[BACKEND] Generalise maybeDeduplicate to all layouts (#8492)

lezcano · web-flow · commit c172d539a2f4 · 2025-10-21T05:28:33.000-07:00
We had a subtle asymmetry here that was producing different PTX for the
same layout. We now generalise this pass to work with any layout and we
drop
a few restrictions the previous pass had.
diff --git a/include/triton/Conversion/TritonGPUToLLVM/ElementwiseOpToLLVMBase.h b/include/triton/Conversion/TritonGPUToLLVM/ElementwiseOpToLLVMBase.h
@@ -57,6 +57,7 @@ class ElementwiseOpConversionBase : public ConvertOpToLLVMPattern<SourceOp> {
   // computation is eliminated.
   SmallVector<Value> maybeDeduplicate(SourceOp op,
                                       SmallVector<Value> resultVals) const {
+    auto ctx = op.getContext();
     if (!isMemoryEffectFree(op))
       // the op has side effects: can't dedup
       return resultVals;
@@ -65,104 +66,45 @@ class ElementwiseOpConversionBase : public ConvertOpToLLVMPattern<SourceOp> {
       // there must be exactly 1 result
       return resultVals;
     Value result = results[0];
-    Type type = result.getType();
-    if (!type)
-      return resultVals;
-    RankedTensorType rtType = dyn_cast<RankedTensorType>(type);
+    RankedTensorType rtType = dyn_cast<RankedTensorType>(result.getType());
     if (!rtType)
       // the result must be a tensor
       return resultVals;
-    Attribute encoding = rtType.getEncoding();
-    if (!encoding)
-      // encoding not available
-      return resultVals;
-    Attribute baseEncoding = encoding;
-    if (isa<AMDMfmaEncodingAttr>(baseEncoding) ||
-        isa<AMDWmmaEncodingAttr>(baseEncoding))

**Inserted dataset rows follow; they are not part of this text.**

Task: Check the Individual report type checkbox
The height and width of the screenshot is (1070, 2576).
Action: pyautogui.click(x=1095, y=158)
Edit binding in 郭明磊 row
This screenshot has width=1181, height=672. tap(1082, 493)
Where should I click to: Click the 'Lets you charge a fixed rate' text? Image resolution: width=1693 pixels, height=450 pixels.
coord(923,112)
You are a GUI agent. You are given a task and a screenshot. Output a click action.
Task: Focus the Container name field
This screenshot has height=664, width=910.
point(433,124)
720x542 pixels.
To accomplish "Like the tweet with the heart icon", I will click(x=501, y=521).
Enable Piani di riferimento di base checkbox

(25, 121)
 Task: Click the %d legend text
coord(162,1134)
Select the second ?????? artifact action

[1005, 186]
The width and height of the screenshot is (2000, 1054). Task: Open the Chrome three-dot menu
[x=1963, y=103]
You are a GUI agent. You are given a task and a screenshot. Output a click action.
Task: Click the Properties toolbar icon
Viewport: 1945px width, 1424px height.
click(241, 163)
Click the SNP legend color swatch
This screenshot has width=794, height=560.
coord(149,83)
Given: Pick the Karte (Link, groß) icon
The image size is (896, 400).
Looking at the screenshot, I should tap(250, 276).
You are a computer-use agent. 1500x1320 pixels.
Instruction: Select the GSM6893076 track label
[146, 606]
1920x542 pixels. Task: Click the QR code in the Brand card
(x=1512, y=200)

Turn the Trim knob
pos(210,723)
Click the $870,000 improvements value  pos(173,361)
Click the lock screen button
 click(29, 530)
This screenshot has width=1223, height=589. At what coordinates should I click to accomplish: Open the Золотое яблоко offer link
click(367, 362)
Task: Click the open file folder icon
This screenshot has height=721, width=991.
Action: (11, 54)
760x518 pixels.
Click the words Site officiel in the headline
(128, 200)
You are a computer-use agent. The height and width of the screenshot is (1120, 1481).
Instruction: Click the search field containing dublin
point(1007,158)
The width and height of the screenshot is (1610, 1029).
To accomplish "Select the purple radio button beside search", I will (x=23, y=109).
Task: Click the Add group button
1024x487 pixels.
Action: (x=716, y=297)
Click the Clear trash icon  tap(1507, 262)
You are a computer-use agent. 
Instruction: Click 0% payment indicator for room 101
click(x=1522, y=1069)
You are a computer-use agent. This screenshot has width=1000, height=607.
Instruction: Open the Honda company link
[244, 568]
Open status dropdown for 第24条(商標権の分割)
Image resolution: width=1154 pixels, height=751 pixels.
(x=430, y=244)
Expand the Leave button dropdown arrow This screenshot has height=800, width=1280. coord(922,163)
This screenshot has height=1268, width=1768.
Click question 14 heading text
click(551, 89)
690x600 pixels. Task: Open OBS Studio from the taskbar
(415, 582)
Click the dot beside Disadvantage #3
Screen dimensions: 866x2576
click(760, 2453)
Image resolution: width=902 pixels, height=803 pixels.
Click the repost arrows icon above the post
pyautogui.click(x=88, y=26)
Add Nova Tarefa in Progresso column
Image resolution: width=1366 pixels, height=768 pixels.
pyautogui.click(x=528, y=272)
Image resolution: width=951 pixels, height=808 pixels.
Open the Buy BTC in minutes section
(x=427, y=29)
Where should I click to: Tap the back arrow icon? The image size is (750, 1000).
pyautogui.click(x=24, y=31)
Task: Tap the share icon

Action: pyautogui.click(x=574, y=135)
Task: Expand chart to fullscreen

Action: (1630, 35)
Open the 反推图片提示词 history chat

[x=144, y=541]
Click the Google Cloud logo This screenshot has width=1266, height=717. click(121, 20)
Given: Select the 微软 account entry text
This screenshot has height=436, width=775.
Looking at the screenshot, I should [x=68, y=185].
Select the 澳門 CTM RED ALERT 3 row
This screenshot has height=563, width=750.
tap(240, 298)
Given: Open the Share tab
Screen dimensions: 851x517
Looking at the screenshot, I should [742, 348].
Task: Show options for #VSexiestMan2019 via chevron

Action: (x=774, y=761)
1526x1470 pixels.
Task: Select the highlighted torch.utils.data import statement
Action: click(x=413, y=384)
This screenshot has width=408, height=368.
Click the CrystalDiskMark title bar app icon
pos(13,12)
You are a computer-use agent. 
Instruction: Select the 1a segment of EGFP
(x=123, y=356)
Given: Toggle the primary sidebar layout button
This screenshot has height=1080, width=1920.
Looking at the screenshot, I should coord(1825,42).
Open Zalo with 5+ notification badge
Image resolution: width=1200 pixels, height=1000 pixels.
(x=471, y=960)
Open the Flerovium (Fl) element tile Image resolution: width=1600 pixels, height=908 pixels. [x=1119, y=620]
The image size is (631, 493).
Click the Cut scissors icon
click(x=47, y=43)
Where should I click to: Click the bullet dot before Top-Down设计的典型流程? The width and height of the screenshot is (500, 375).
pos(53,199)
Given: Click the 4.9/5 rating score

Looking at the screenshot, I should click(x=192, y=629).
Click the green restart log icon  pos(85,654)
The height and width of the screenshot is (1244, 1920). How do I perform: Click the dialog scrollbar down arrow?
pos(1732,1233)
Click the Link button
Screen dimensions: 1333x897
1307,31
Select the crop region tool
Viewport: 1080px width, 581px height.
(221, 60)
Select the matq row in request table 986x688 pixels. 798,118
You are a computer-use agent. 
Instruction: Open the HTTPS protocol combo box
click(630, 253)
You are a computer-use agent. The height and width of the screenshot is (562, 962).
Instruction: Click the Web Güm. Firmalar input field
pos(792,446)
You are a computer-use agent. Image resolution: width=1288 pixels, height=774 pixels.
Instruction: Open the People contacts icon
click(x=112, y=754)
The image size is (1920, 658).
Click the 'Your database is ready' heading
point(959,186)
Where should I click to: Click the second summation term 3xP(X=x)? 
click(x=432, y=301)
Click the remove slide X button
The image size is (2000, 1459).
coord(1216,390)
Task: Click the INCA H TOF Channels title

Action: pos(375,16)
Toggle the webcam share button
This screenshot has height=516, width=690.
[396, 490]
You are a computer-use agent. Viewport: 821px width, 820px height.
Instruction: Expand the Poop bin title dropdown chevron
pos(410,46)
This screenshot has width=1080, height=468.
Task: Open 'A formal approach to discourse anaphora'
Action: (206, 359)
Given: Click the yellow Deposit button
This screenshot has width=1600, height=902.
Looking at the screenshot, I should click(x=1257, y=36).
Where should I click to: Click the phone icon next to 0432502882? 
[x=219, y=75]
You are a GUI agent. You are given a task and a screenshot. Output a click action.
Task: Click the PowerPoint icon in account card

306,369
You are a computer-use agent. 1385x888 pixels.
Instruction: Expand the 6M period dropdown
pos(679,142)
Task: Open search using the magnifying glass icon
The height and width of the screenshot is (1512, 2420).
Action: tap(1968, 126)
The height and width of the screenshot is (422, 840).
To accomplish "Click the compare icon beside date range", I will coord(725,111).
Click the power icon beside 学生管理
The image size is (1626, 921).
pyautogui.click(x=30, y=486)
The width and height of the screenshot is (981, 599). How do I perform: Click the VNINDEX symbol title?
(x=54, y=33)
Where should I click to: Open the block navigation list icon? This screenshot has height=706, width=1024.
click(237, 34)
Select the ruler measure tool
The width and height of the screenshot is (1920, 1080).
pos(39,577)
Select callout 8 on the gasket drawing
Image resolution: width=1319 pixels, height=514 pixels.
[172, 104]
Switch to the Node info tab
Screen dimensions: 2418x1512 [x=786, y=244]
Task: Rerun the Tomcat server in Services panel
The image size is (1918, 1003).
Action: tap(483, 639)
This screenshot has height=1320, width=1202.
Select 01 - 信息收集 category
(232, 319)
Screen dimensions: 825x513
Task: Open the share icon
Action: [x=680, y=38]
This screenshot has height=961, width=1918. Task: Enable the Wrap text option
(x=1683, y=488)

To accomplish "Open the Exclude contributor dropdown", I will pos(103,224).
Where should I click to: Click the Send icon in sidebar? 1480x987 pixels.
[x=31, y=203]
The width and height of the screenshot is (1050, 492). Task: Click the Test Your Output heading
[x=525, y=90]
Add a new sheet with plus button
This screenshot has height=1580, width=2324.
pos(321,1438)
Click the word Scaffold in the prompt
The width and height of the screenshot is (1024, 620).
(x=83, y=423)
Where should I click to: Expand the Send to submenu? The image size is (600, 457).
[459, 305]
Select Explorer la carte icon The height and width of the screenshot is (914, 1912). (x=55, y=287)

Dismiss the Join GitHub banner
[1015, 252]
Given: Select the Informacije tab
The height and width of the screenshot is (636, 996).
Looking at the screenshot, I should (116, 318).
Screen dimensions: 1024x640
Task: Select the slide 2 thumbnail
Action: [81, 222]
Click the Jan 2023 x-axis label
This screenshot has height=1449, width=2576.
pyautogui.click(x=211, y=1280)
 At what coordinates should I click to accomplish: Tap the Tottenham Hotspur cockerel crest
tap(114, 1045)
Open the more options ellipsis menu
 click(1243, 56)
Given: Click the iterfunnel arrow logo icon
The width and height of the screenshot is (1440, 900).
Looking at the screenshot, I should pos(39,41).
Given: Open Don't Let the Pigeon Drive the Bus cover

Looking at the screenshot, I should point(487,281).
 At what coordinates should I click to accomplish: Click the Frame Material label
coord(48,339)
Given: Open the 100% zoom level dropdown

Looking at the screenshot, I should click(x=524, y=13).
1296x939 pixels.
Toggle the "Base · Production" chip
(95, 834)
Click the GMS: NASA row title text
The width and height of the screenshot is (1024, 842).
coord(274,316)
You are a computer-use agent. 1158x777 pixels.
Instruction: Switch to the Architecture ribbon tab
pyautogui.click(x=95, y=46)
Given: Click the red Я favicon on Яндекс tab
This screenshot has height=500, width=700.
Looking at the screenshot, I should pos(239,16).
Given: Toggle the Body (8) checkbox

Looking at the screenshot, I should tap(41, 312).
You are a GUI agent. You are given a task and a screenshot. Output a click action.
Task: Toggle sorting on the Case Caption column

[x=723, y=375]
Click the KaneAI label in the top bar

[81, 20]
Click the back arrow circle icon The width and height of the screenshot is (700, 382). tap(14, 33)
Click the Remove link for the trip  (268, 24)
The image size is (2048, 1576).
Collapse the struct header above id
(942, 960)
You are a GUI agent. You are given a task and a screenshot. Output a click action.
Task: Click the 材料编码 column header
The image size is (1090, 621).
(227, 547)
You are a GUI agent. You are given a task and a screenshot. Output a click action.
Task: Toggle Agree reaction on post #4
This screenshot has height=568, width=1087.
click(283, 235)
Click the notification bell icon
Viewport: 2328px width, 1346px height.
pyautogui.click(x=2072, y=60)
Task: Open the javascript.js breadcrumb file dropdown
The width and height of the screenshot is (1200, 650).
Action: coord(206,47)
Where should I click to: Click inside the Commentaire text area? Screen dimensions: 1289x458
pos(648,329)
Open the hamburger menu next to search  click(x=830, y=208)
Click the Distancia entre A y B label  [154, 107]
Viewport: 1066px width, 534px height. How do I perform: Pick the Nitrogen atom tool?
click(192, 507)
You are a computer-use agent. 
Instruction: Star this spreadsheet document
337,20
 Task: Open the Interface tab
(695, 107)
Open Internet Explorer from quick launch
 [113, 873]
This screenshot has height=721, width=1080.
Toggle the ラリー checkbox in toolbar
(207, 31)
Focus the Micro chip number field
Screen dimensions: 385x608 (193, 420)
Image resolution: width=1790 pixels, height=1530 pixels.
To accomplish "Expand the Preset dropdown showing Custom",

-      // TODO: this logic seems incorrect for mfma and wmma layout. Skip for
-      // now. We saw mismatches for some flash-attention and dot tests on AMD
-      // backend. Note that this logic works for sliced layout whose parent is
-      // mfma layout. Therefore, this is not combined with the following check.
-      return resultVals;
-    while (auto sliced = dyn_cast<SliceEncodingAttr>(baseEncoding))
-      baseEncoding = sliced.getParent();
-    if (isa<LinearEncodingAttr, DotOperandEncodingAttr>(baseEncoding)) {
-      // TODO: this logic seems incorrect for mma layout. Skip for now.
-      // The following test crashes and some other miscompile:
-      // test_core::test_fp8_dot_acc
-      return resultVals;
-    }
 
-    SmallVector<unsigned> elemsPerThread = getElemsPerThread(rtType);
-    int rank = elemsPerThread.size();
-    if (product<unsigned>(elemsPerThread) != resultVals.size())
-      return resultVals;
+    // Bail out if we don't have the constancy analysis
     AxisInfo *axisInfo = axisAnalysisPass.getAxisInfo(result);
     if (!axisInfo)
-      // axis info (e.g., constancy) not available
-      return resultVals;
-    SmallVector<unsigned> contigPerThread = getContigPerThread(rtType);
-    if (rank != contigPerThread.size())
       return resultVals;
-
     SmallVector<int64_t> constancy = axisInfo->getConstancy();
-    if (rank != constancy.size())
-      return resultVals;
-    bool hasConstancy = false;
-    for (int i = 0; i < rank; ++i) {
-      if (constancy[i] > contigPerThread[i]) {
-        if (constancy[i] % contigPerThread[i] != 0)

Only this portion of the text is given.